In the text on the 1856 Manila aurora record, reproduce word for word the passage that begins with the words "The observational site" and ends after the words "the geomagnetic equator.".

BEGIN Provided text

The observational site and its magnetic latitude
Antonio Llanos explicitly writes his observational site as being Manila, and
its geographical latitude as at “latitude 15∘ N, a little more or
less”. We estimate his observational site as the old city area of Manila
(14∘35′ N, 120∘58′ E). We computed the contemporary
MLAT for this place in 1856, based on the dipole component of the GUFM1
geomagnetic field model (Jackson et al., 2000). We obtained the value of
3.3∘ MLAT. This value in 1900 is within 0.05∘ of difference from
that in 1900 as computed by the IGRF model (Thébault et al., 2015).
Therefore, one can fairly consider this observation to have been made near
the geomagnetic equator.
It is not common for auroral displays to be seen anywhere near the
geomagnetic equator. In some extreme magnetic storms, it is known that
auroral displays were visible down to some 18∘ to 30∘
MLAT, such as those in the major storms of 1989, 1921, 1909, 1872, 1870,
1859, 1770, and 1730 (Kimball, 1960; Allen et al., 1989; Silverman, 1995,
2006, 2008; Silverman and Cliver, 2001; Vaquero et al., 2008; Hayakawa et
al., 2017, 2018a, b; Ebihara et al., 2017; Willis et al., 1996), as
partially reviewed by Cliver and Svalgaard (2004) and Cliver and Dietrich (2013). However, this value (3.3∘ MLAT) is evidently closer to the
geomagnetic equator, and is much lower than in the other events.
Nature of this phenomenon
It is worth consideration as to whether this record of an “aurora borealis”
can be related to other phenomena. Antonio Llanos suspected this phenomenon
at first to be “as from a fire”, and ended by describing it as a “meteor
that is so rare at low northern latitudes” following his conclusion that it
was indeed an “aurora boreal”. Nonetheless, it is possible to find
atmospheric optics or comet tails have been misinterpreted as auroral
displays (e.g. Hayakawa et al., 2015, 2016a; Kawamura et al.,
2016; Carrasco et al., 2017;
Usoskin et al., 2017).
Its colour was described as “white” and less like low-latitude auroras.
However, due to the Purkinje effect, human eyes frequently perceive weak
lights as apparently whitish, as they are insensitive to
colour with weak brightness (Purkinje,
1825, p. 109; Minnaert, 1993, p. 133). Moreover, it was described as “a
faint but weak white light on that horizon”, and hence its brightness is
considered rather faint and weak. Therefore, it is likely that this
phenomenon is perceived as apparently whitish due to the Purkinje
effect.
Atmospheric optics is dependent on the Moon for its light source (e.g.
Minnaert, 1993). We computed the lunar phase on 27 October 1856, and obtained
a value of 0.96 based on the method described by Kawamura et al. (2016)
developed from Meeus (1988).
This means that it was almost a new moon, and one can probably exclude the
possibility that the light was associated with atmospheric optics from
moonlight at night. Fogbows cannot explain this phenomenon either as they
have a width of 25∘ or greater, much smaller than normal rainbows,
and they appear “nearly always … when the dazzling beam of a car's
headlights behind you penetrates the mist in front of you” (Minnaert, 1993,
pp. 201–202). Llanos did not describe any such “dazzling beam behind” him.

END Provided text
BEGIN Data section

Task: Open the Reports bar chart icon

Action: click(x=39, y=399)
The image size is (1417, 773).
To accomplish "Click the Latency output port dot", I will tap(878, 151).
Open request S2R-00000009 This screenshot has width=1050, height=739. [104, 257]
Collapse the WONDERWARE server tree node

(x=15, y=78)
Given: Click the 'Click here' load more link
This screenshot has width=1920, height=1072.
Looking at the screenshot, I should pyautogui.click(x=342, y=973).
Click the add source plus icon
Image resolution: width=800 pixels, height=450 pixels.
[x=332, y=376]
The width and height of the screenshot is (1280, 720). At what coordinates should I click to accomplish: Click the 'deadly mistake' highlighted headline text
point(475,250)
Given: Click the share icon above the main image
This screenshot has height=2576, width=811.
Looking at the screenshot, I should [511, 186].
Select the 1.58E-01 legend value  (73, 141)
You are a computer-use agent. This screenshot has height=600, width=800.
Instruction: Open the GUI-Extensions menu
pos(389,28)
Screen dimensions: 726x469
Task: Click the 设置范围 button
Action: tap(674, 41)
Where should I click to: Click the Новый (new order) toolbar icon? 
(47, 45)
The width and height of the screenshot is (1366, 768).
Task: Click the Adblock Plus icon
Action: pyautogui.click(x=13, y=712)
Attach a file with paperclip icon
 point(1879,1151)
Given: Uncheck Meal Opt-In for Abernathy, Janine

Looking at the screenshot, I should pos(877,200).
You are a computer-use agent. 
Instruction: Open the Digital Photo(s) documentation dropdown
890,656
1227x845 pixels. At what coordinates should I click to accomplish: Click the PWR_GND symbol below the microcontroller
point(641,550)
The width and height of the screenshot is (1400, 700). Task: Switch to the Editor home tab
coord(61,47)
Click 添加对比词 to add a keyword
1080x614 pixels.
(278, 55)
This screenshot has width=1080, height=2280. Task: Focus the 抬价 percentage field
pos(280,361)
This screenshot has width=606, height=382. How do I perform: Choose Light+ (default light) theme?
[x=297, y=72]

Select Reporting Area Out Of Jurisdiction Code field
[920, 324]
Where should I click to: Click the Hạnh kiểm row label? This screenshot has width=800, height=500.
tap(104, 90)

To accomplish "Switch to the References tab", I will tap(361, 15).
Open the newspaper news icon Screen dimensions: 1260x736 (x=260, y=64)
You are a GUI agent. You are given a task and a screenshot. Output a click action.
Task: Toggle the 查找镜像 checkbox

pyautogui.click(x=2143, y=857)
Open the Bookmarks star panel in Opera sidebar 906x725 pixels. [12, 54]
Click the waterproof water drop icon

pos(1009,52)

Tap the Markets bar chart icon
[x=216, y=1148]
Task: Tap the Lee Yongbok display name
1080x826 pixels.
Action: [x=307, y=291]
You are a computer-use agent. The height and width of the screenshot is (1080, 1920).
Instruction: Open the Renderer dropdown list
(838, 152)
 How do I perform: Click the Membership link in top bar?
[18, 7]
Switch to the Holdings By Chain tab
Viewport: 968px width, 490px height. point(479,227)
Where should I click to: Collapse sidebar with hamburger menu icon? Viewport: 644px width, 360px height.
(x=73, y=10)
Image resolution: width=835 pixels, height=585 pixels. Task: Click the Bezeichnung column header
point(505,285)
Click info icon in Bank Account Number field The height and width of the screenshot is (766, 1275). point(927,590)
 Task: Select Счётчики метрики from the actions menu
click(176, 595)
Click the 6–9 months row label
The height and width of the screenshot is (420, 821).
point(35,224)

END Data section

» **Exercise answer**
The observational site and its magnetic latitude
Antonio Llanos explicitly writes his observational site as being Manila, and
its geographical latitude as at “latitude 15∘ N, a little more or
less”. We estimate his observational site as the old city area of Manila
(14∘35′ N, 120∘58′ E). We computed the contemporary
MLAT for this place in 1856, based on the dipole component of the GUFM1
geomagnetic field model (Jackson et al., 2000). We obtained the value of
3.3∘ MLAT. This value in 1900 is within 0.05∘ of difference from
that in 1900 as computed by the IGRF model (Thébault et al., 2015).
Therefore, one can fairly consider this observation to have been made near
the geomagnetic equator.